Lifting her heavy head from the pillow, she tried to make out what had scared her. Her eyes adjusted, the grains of black
and white taking shape. The clock blinked 3:25
A.M.

She’d finally gotten Marianne to sleep around ten, then made her way to her own bed, thankful for the quiet. Her own space.
A room without the odor of bodily functions.

Now it had an odd scent. An earthy smell. The air thickened.

Fully alert, she lay still, heart pounding. Hair on her arms prickled, yet she sensed no physical presence. The chair, the
desk, all appeared normal, as far as she could see. Something outside?
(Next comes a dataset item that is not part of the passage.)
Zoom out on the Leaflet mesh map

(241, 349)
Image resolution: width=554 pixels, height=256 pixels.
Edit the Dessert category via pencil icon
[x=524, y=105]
Pushing the comforter aside, she went to the window, the marble floor cool on her bare feet. The curtains, soft in her hand,
squeaked on the rod as she drew them wide.

Silver light poured in, carrying with it the high-pitched keen. Not imagined, but real. She tugged the heavy patio door open.
The screaming escalated. The wind slashed her nightshirt up around her thighs.

The ocean, no longer calm and tranquil, churned in its depths like a single, unified creature. The unfriendly moon cast green.
And like the underbelly of a reptile, the clouds slid across the sky.

Rain stabbed the water, dotting its skin in spikes as it crawled, advancing toward the shore. The roiling surface bubbled
in anger while the wind whipped it taller.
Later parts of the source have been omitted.